Desaprender, esa esencia
Nunca se me pasó por la cabeza que algún día iba a dejar de beber. Para ser sincero, todavía me cuesta creerlo. Tampoco sé qué vaya a pasar mañana, pero me siento bien así y quiero seguir explorando esta nueva etapa de mi vida. Y hacerlo, sobre todo, poniendo la curiosidad por encima del sentimiento de privación: cómo es vivir una reunión de amigos sin estar borracho, cómo es asistir a una fiesta sin tomar (aunque la verdad es que a estas alturas ya voy a muy pocas), cómo es hacer tantas cosas que antes estaban mediadas por el licor sin llevarse un vaso a la boca. Al principio, algunos amigos cercanos se desubicaron—y quizás hasta lo consideraron un capricho pasajero— pero con el paso del tiempo han respetado mi decisión. He perdido otras amistades, claro, pero eso sirve para darse cuenta de que muchas veces el trago es el débil pegamento con el que se sostienen ciertas relaciones.
He vuelto a hacer deporte con juicio y he sentido que mi salud mental ha mejorado. Me siento más tranquilo, menos ansioso por cuestiones que antes no podía determinar. Y he visto un efecto curioso: varias personas me han compartido, sin yo decirles una sola palabra, su propia incomodidad con su forma de beber. Es como si en el fondo supiéramos que hay algo mal en esa manera tan desaforada en que tomamos, pero estamos tan habituados a nuestra cárcel que nos cuesta mucho salir de ella. «La soledad alcohólica es angustiosa», escribe Marguerite Duras.

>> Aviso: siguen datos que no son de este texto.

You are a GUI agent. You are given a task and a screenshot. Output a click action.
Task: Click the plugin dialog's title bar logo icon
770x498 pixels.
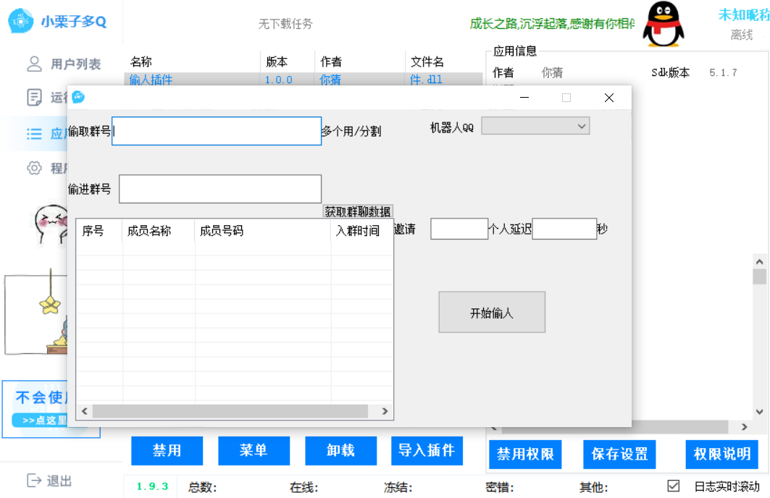[78, 97]
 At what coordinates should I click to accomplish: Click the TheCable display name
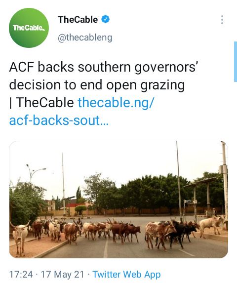[x=78, y=19]
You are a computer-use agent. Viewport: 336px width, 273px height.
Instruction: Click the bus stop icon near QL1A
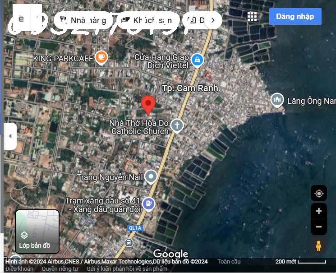[129, 243]
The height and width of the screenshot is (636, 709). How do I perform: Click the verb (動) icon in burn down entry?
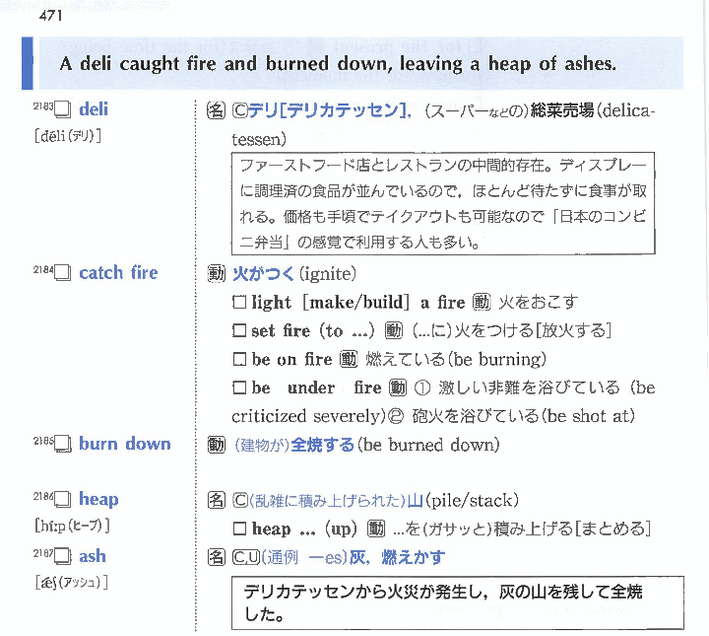(x=217, y=445)
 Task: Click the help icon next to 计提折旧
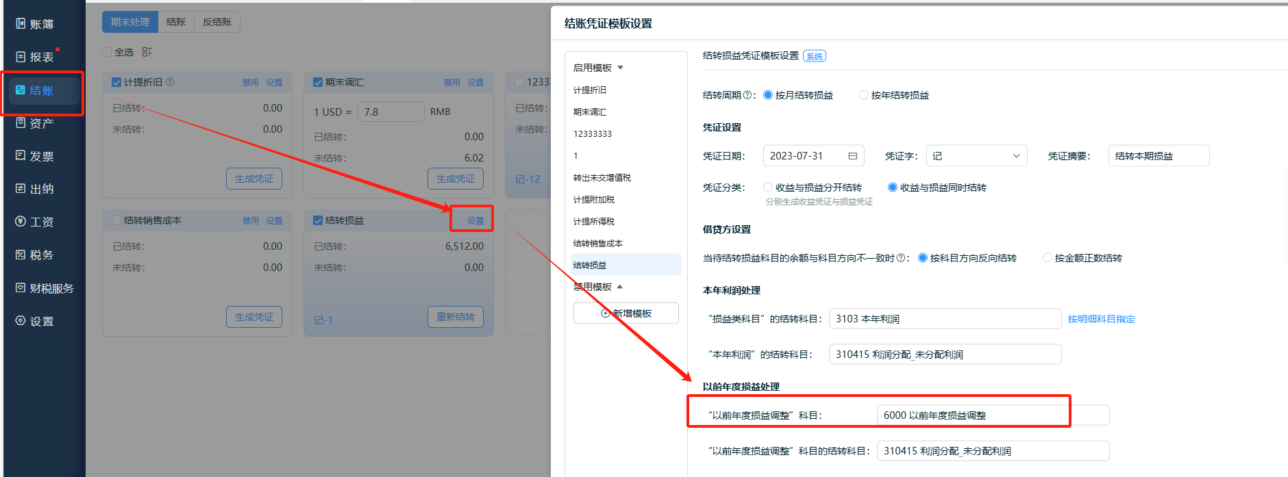point(170,82)
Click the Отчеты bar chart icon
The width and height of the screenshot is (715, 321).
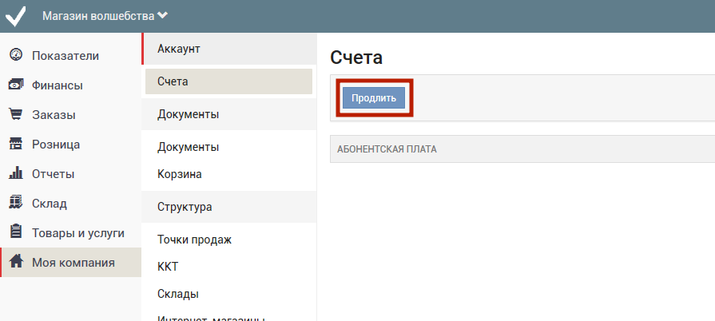(x=15, y=173)
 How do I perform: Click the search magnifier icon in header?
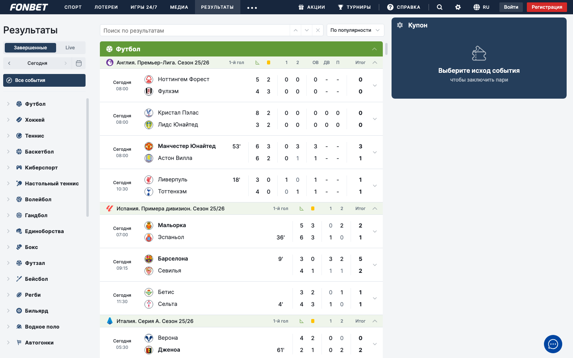(x=439, y=7)
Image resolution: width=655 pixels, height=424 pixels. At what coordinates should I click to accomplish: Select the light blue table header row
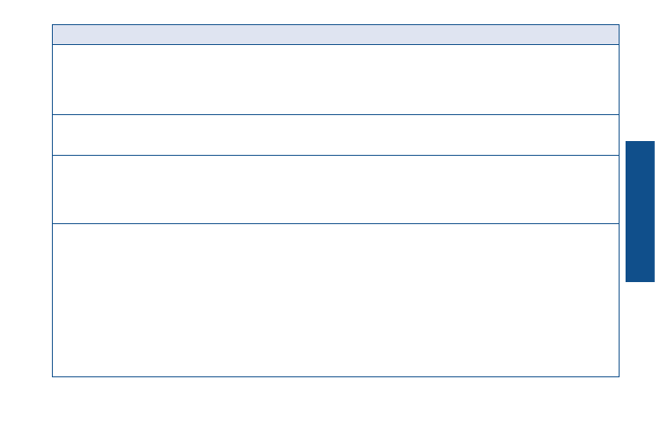[336, 35]
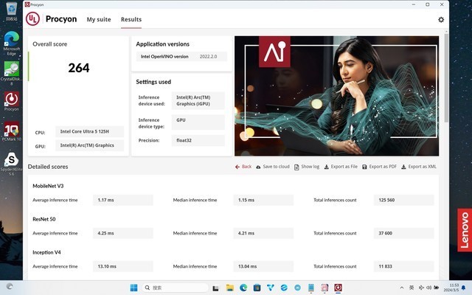The image size is (472, 295).
Task: Switch to the My suite tab
Action: pos(100,20)
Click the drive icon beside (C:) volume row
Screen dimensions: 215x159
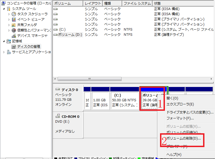pos(56,30)
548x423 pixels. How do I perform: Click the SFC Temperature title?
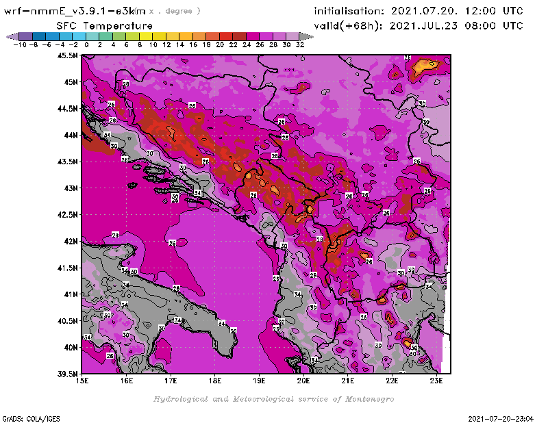tap(103, 25)
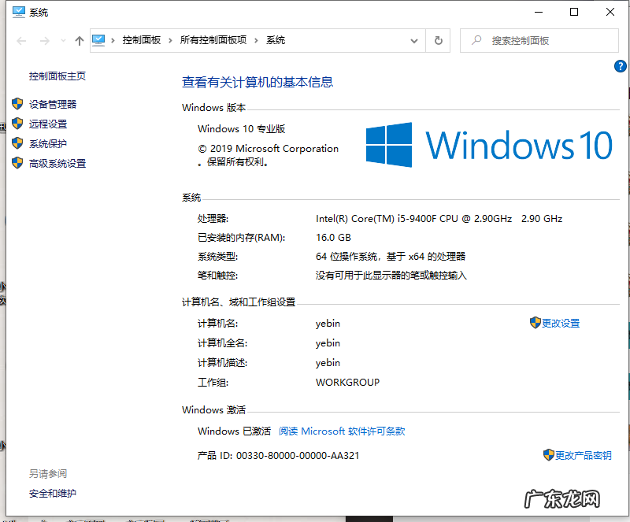Viewport: 630px width, 522px height.
Task: Select the 系统 breadcrumb item
Action: tap(276, 40)
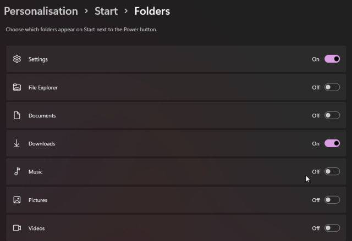Enable the File Explorer toggle
352x241 pixels.
[332, 87]
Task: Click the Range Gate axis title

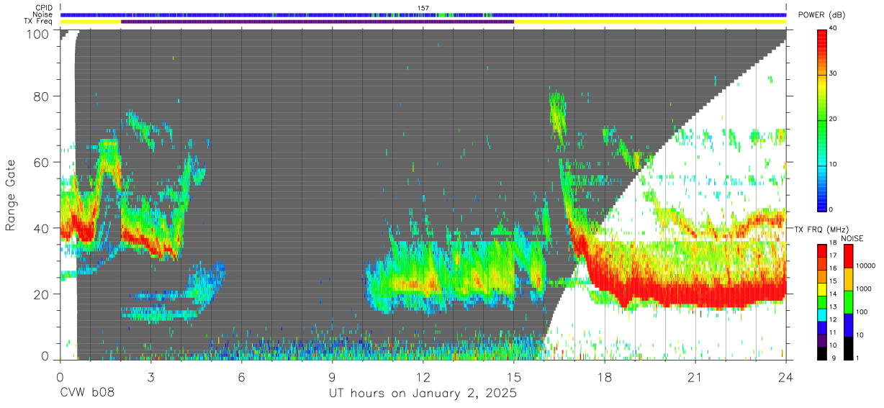Action: coord(11,195)
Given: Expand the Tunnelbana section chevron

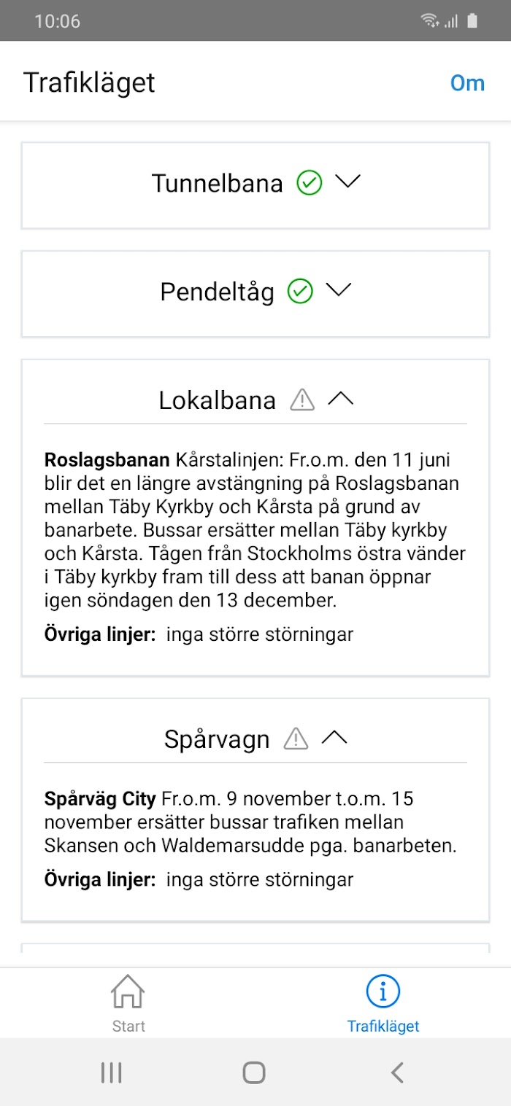Looking at the screenshot, I should point(347,182).
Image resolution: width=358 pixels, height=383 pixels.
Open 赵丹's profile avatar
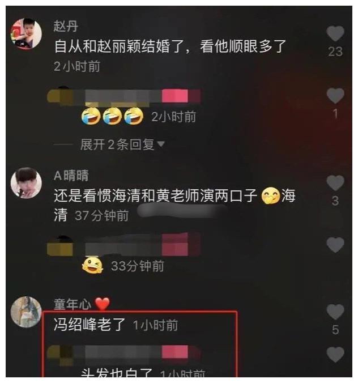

Me gusta esa idea de que somos muchas personas a lo largo de nuestra vida. De que nada es más constante que el cambio. Al final, este tipo de procesos son personales: compromisos silenciosos con uno mismo. No pretendo imponerle a nadie la sobriedad, ni que dejen de tomar cuando estén conmigo. Quiero, sí, darme la opción de seguir cambiando, de derribar estructuras mentales y hábitos con los que crecí y que tenía arraigados. ¿Qué pasará mañana? No lo sé, pero cada que me angustio al pensarlo recuerdo un mantra simple que me tatué en el antebrazo, mucho antes de que todo este proceso empezara: «Un día a la vez».
De todo, sin embargo, puedo decir que lo mejor de estos seis meses sigue siendo levantarme un fin de semana sin guayabo. Aprovechar el día. Quitarle al trago su importancia abrumadora, el trono al que lo había subido en mi vida. Esa sensación de calma y bienestar en las mañanas no hay con qué pagarla.
Y solo basta entender que está en nuestras manos.